— Пегги и ты, Кусач, идите узнайте, что происходит наверху. Не высовывайтесь! Рагнихотри сидит уж больно тихо — нужно выяснить почему.
— Но, дядя, как же Энджел… — начала Маргарет, прижав пиромана к себе.
— Не беспокойтесь, — неожиданно отчетливо произнес Редферн. — Не думаю, что ваш дядя намерен продолжить начатое господами из Доргерна. Идите, Маргарет. Пес защитит вас и от дюжины моряков. Чего обо мне сейчас не скажешь.
— Но…
— Идите, — мягко повторил Энджел. — Со мной ничего не случится.
Маргарет поцеловала его в лоб, поднялась и, оглядываясь на наставника, отправилась следом за псом. Пироман проводил ее долгим взглядом, в котором нежность смешивалась с тоской и с таким удивлением, будто он сомневался, что способен вызвать в девушке такие чувства.
— Ей всего семнадцать, — сурово напомнил Бреннон, у которого как раз никаких сомнений не было.

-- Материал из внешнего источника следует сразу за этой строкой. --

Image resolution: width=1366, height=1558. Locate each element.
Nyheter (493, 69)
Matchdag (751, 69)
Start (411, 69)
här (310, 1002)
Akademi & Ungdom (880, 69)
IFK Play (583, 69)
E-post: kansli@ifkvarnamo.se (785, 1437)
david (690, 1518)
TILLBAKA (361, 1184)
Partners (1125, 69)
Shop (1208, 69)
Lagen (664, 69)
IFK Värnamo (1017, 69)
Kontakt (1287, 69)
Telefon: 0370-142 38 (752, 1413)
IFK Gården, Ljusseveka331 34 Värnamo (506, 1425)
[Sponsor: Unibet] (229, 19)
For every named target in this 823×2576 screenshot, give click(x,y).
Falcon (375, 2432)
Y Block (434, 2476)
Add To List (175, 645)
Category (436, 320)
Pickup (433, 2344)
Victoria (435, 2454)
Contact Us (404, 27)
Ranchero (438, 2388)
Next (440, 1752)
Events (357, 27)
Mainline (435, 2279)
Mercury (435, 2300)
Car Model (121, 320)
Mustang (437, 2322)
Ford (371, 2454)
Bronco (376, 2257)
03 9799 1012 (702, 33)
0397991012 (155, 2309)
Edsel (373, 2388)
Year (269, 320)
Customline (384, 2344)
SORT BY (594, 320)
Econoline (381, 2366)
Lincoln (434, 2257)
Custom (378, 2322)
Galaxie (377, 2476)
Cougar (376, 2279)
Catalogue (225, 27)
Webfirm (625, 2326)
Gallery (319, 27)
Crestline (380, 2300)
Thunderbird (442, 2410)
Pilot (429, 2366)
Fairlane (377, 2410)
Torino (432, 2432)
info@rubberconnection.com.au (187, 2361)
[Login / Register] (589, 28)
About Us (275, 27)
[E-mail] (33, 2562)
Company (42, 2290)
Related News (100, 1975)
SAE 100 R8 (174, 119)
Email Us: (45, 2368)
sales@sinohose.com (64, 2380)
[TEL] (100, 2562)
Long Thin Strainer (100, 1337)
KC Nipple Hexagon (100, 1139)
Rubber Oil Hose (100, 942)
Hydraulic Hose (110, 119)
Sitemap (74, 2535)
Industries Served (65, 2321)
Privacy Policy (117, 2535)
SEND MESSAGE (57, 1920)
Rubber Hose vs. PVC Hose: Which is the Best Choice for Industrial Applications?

Примериваясь, как бы поднять Редферна на ноги без особой боли, он перебрался к другому боку, перекинул здоровую руку пиромана себе через плечо и помог Энджелу встать.
— Нужно обыскать багаж, — заявил этот тип, шатаясь, как пьяный. — Рагнихотри наверняка держит тут богатые запасы зелий, амулетов и оружия. Нам пригодится…
— Вы что, железный? — цыкнул на него комиссар. — Я оттащу вас туда, где вы со своей рукой и всем прочим будете смирно лежать и ждать доктора, а не путаться под ногами и валиться в обморок.
— Не смейте так со мной разговаривать! — тут же возмутилась жертва истязаний. — Вы не имеете права мне указывать…
— Люди иногда друг о друге заботятся. Слышали о таком?
Энджел на миг умолк; справедливости ради, тащить его не приходилось — ноги он переставлял самостоятельно, хотя и держался на них нетвердо. Неудивительно при такой-то качке…
— Так это что — забота? — наконец осведомился он. — Вы хотите сказать, что заботитесь — обо мне?
— Уж не потому, что вы мне нравитесь. А потому, что Пегги выцарапает мне глаза, если обнаружит на вас еще хоть одну ссадину.
Энджел хмыкнул: ему явно было приятно это слышать, куда приятней, чем комиссару — произносить.
В одной руке у Бреннона находился топор, другой он поддерживал пиромана, так что ухватиться за ящики было нечем, и от качки их обоих порядком шатало. Выбравшись из лабиринта ящиков, Натан с досадой обнаружил, что вывел Энджела к закутку, где оставалось уже четыре трупа. Однако на этот раз там копошился кто-то живой. Корабль вдруг качнуло, и комиссар не удержался на ногах. Выронив топор, он повалился на спину, Энджел рухнул сверху и безмолвно дернулся от боли.
— Простите, — прошептал Бреннон. — Как вы?
Пироман нецензурно зашипел, приподнялся, опираясь на здоровую руку, и вдруг замер. Натан тоже: корабль больше не вращался. Его слегка покачивало, но он никуда не двигался. Из каморки донеслась приглушенная доргернская ругань. Бреннон встретился взглядом с Энджелом — они оба узнали голос, и в глазах пиромана вспыхнуло зарево безудержной ярости.
Редферн вскочил, комиссар даже не успел его перехватить, и ринулся к каморке, как тигр к добыче, на ходу выдергивая из-за пояса брюк пистолет. Бреннон, подхватив топор, бросился следом, но слишком поздно — грохнул выстрел. Комиссар совершил отчаянный рывок и увидел Редферна — и вполне живого Ляйднера, который пятился от пиромана, прижимая к груди простреленную руку. Бреннон от удивления остановился. Он-то думал, что Энджел своего не упустит…
— Вы совсем не разбираетесь в том, что делаете, — вкрадчиво сказал пироман. — Но я вам объясню, чем профессионал отличается от любителя.